- **Problem to work on**: Copy every one of the records below, line for line, without changing anything.
### Data for this exercise ###
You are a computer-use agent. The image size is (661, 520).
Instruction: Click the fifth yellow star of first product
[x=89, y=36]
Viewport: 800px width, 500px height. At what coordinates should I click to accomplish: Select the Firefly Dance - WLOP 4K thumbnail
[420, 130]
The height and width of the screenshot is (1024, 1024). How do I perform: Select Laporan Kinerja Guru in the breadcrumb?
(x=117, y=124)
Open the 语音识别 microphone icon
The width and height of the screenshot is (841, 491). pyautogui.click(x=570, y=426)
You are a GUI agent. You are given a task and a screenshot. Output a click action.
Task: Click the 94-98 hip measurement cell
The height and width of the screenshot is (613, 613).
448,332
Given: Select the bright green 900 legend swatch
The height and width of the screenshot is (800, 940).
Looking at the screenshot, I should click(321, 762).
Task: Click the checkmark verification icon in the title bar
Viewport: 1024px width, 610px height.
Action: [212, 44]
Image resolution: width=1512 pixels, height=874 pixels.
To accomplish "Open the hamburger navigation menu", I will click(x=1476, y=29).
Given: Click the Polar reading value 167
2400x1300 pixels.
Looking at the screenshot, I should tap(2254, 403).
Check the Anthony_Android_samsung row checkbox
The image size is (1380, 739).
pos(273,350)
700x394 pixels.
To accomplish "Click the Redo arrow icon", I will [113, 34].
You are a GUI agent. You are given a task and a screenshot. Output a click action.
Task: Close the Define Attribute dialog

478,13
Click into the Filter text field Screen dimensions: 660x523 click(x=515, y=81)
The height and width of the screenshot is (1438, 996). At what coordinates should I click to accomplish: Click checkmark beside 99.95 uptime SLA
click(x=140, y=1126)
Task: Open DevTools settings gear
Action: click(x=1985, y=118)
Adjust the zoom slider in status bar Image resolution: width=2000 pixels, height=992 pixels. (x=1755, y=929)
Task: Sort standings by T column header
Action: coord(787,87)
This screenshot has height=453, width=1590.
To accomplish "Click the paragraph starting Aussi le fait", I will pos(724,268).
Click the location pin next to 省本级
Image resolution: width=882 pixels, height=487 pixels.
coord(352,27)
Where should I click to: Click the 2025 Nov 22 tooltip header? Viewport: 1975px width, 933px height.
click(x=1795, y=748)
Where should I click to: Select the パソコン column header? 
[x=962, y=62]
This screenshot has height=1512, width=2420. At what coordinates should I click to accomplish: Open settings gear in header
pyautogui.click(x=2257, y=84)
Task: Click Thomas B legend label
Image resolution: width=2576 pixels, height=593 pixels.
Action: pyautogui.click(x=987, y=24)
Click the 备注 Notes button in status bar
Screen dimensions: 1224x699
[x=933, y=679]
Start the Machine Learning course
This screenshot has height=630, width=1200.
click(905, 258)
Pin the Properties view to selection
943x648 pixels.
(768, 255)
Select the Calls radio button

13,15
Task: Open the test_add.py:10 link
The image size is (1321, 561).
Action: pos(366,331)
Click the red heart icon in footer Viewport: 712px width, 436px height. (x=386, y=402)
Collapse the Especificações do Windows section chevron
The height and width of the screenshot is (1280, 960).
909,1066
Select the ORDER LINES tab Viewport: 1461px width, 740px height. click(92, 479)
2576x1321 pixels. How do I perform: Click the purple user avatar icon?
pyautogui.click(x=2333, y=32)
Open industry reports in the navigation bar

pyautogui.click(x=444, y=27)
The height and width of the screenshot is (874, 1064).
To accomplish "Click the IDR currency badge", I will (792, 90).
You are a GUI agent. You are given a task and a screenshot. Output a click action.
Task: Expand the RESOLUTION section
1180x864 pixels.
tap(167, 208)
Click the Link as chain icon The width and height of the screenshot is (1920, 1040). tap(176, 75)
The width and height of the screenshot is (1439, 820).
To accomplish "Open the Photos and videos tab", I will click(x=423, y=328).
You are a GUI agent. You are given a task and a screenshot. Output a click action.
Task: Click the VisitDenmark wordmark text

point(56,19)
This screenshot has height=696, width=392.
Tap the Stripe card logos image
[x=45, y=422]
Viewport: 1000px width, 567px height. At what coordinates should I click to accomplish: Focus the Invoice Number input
###
- **Task response**:
You are a computer-use agent. The image size is (661, 520).
Instruction: Click the fifth yellow star of first product
[x=89, y=36]
Viewport: 800px width, 500px height. At what coordinates should I click to accomplish: Select the Firefly Dance - WLOP 4K thumbnail
[420, 130]
The height and width of the screenshot is (1024, 1024). How do I perform: Select Laporan Kinerja Guru in the breadcrumb?
(x=117, y=124)
Open the 语音识别 microphone icon
The width and height of the screenshot is (841, 491). pyautogui.click(x=570, y=426)
You are a GUI agent. You are given a task and a screenshot. Output a click action.
Task: Click the 94-98 hip measurement cell
The height and width of the screenshot is (613, 613).
448,332
Given: Select the bright green 900 legend swatch
The height and width of the screenshot is (800, 940).
Looking at the screenshot, I should click(321, 762).
Task: Click the checkmark verification icon in the title bar
Viewport: 1024px width, 610px height.
Action: [212, 44]
Image resolution: width=1512 pixels, height=874 pixels.
To accomplish "Open the hamburger navigation menu", I will click(x=1476, y=29).
Given: Click the Polar reading value 167
2400x1300 pixels.
Looking at the screenshot, I should tap(2254, 403).
Check the Anthony_Android_samsung row checkbox
The image size is (1380, 739).
pos(273,350)
700x394 pixels.
To accomplish "Click the Redo arrow icon", I will [113, 34].
You are a GUI agent. You are given a task and a screenshot. Output a click action.
Task: Close the Define Attribute dialog

478,13
Click into the Filter text field Screen dimensions: 660x523 click(x=515, y=81)
The height and width of the screenshot is (1438, 996). At what coordinates should I click to accomplish: Click checkmark beside 99.95 uptime SLA
click(x=140, y=1126)
Task: Open DevTools settings gear
Action: click(x=1985, y=118)
Adjust the zoom slider in status bar Image resolution: width=2000 pixels, height=992 pixels. (x=1755, y=929)
Task: Sort standings by T column header
Action: coord(787,87)
This screenshot has height=453, width=1590.
To accomplish "Click the paragraph starting Aussi le fait", I will pos(724,268).
Click the location pin next to 省本级
Image resolution: width=882 pixels, height=487 pixels.
coord(352,27)
Where should I click to: Click the 2025 Nov 22 tooltip header? Viewport: 1975px width, 933px height.
click(x=1795, y=748)
Where should I click to: Select the パソコン column header? 
[x=962, y=62]
This screenshot has height=1512, width=2420. At what coordinates should I click to accomplish: Open settings gear in header
pyautogui.click(x=2257, y=84)
Task: Click Thomas B legend label
Image resolution: width=2576 pixels, height=593 pixels.
Action: pyautogui.click(x=987, y=24)
Click the 备注 Notes button in status bar
Screen dimensions: 1224x699
[x=933, y=679]
Start the Machine Learning course
This screenshot has height=630, width=1200.
click(905, 258)
Pin the Properties view to selection
943x648 pixels.
(768, 255)
Select the Calls radio button

13,15
Task: Open the test_add.py:10 link
The image size is (1321, 561).
Action: pos(366,331)
Click the red heart icon in footer Viewport: 712px width, 436px height. (x=386, y=402)
Collapse the Especificações do Windows section chevron
The height and width of the screenshot is (1280, 960).
909,1066
Select the ORDER LINES tab Viewport: 1461px width, 740px height. click(92, 479)
2576x1321 pixels. How do I perform: Click the purple user avatar icon?
pyautogui.click(x=2333, y=32)
Open industry reports in the navigation bar

pyautogui.click(x=444, y=27)
The height and width of the screenshot is (874, 1064).
To accomplish "Click the IDR currency badge", I will (792, 90).
You are a GUI agent. You are given a task and a screenshot. Output a click action.
Task: Expand the RESOLUTION section
1180x864 pixels.
tap(167, 208)
Click the Link as chain icon The width and height of the screenshot is (1920, 1040). tap(176, 75)
The width and height of the screenshot is (1439, 820).
To accomplish "Open the Photos and videos tab", I will click(x=423, y=328).
You are a GUI agent. You are given a task and a screenshot. Output a click action.
Task: Click the VisitDenmark wordmark text

point(56,19)
This screenshot has height=696, width=392.
Tap the Stripe card logos image
[x=45, y=422]
Viewport: 1000px width, 567px height. At what coordinates should I click to accomplish: Focus the Invoice Number input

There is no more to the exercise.